Seperti dilansir AFP, Rabu (16/9/2020), penandatanganan perjanjian damai dilakukan Perdana Menteri Israel, Benjamin Netanyahu, dengan Menteri Luar Negeri (Menlu) UEA, Abdullah bin Zayed Al-Nahyan dan Menlu Bahrain, Abdullatif al-Zayani, dalam seremoni di Gedung Putih pada Selasa (15/9) waktu setempat.
Trump turut hadir mengawasi penandatanganan tersebut. AS diketahui menjadi penengah dalam tercapainya kesepakatan menormalisasi hubungan antara Israel dengan UEA dan antara Israel dengan Bahrain. Ratusan tamu ikut hadir dalam seremoni tersebut di tengah pandemi virus Corona (COVID-19) yang merajalela.

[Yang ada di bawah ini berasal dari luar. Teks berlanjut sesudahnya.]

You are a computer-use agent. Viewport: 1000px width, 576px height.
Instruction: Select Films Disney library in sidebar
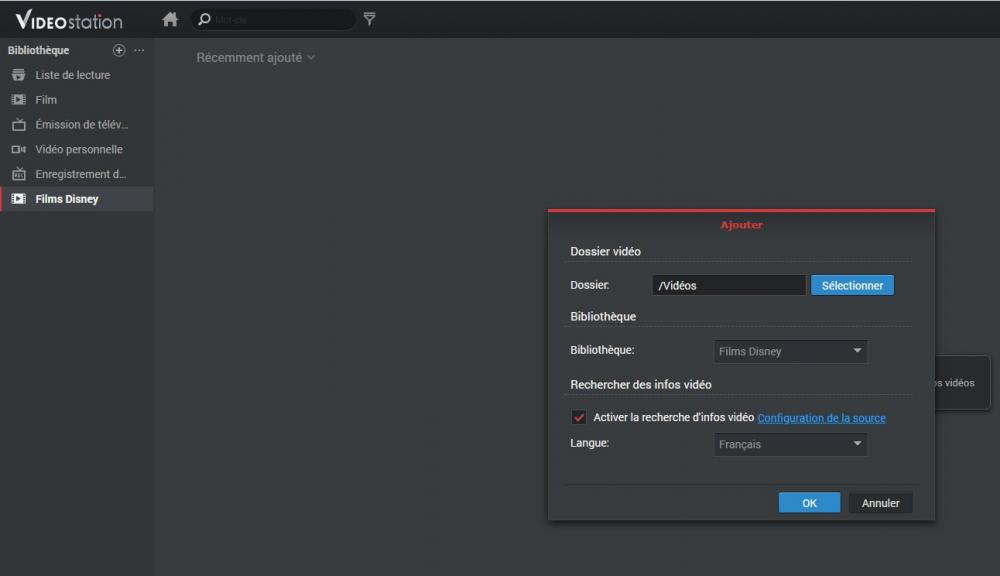click(67, 199)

SCROLL TO CONTINUE WITH CONTENT
Dalam tanggapannya, Trump menyebut momen penandatanganan itu sebagai 'hari bersejarah bagi perdamaian di Timur Tengah'.

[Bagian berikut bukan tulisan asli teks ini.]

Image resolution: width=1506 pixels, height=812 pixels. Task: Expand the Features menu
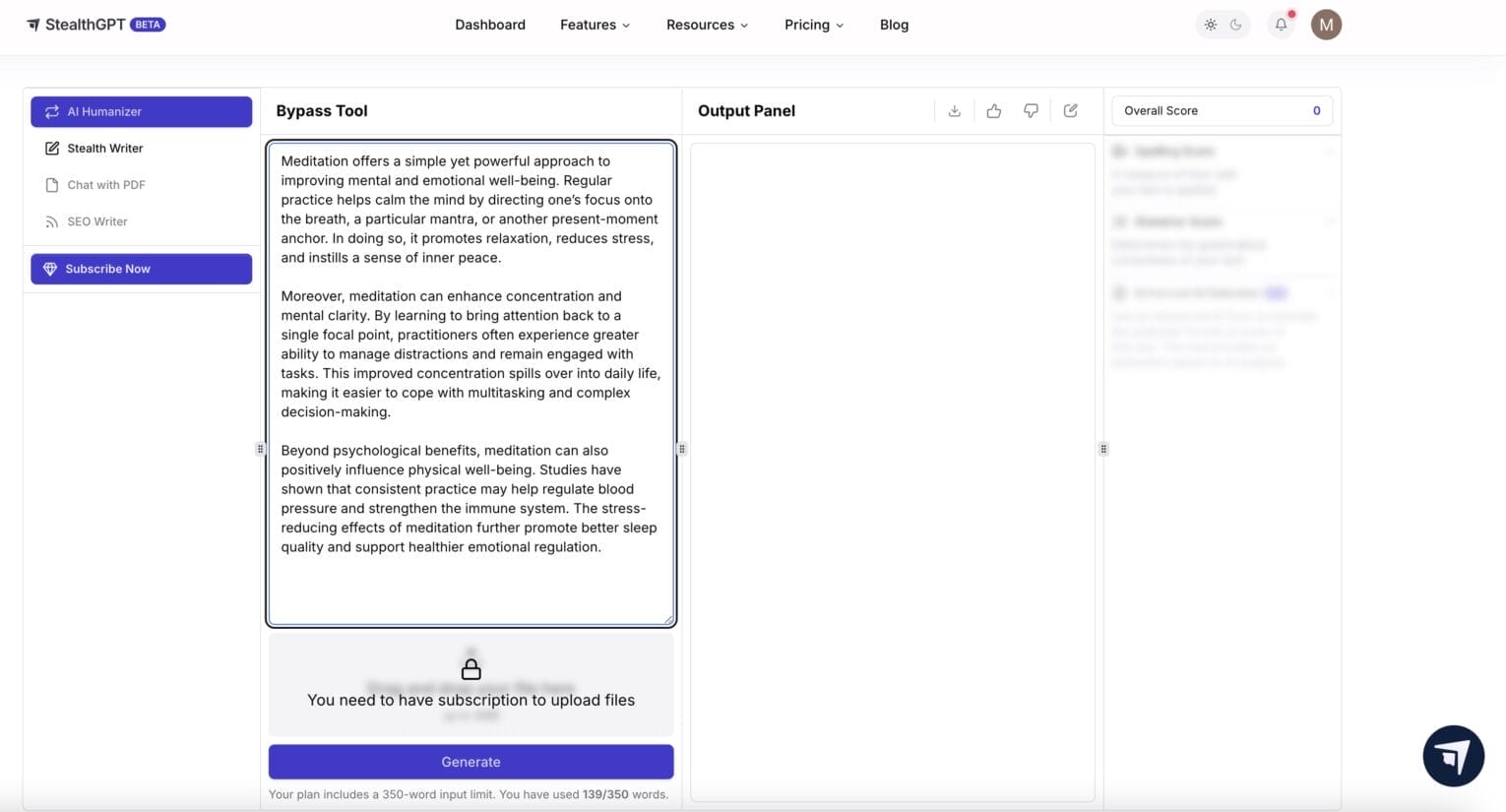(594, 25)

"Setelah beberapa dekade mengalami perpecahan dan konflik, kita menandai awal bagi Timur Tengah yang baru," sebut Trump.
Disebutkan Trump bahwa perjanjian damai yang disebut 'pengkhianatan' oleh Palestina ini 'akan berfungsi sebagai fondasi untuk perdamaian menyeluruh di seluruh kawasan (Timur Tengah)'.
Netanyahu dalam pidatonya menyebut hari penandatanganan itu sebagai 'poros sejarah' dan berterima kasih kepada Trump atas 'kepemimpinannya yang menentukan'. "Ini menandai awal baru perdamaian. Pada akhirnya itu bisa mengakhiri konflik Arab-Israel untuk selamanya," ucapnya.
Baik Trump maupun Netanyahu tidak menyebut Palestina dalam pidato mereka saat seremoni ini. Namun Menlu UEA dan Bahrain sama-sama menyinggung Palestina dalam pidato mereka sebelum penandatanganan dilakukan.
Saat berbicara kepada Fox News, Trump menyatakan bahwa perjanjian damai ini akan memberi tekanan pada Palestina untuk juga bernegosiasi atau terancam 'diabaikan'. "Palestina pada akhirnya akan bergabung juga," cetus Trump. "Dan Anda akan mendapatkan perdamaian di Timur Tengah tanpa menjadi bodoh dan menembaki semua orang, dan membunuh semua orang, dan menumpahkan darah di seluruh pasir," tandasnya.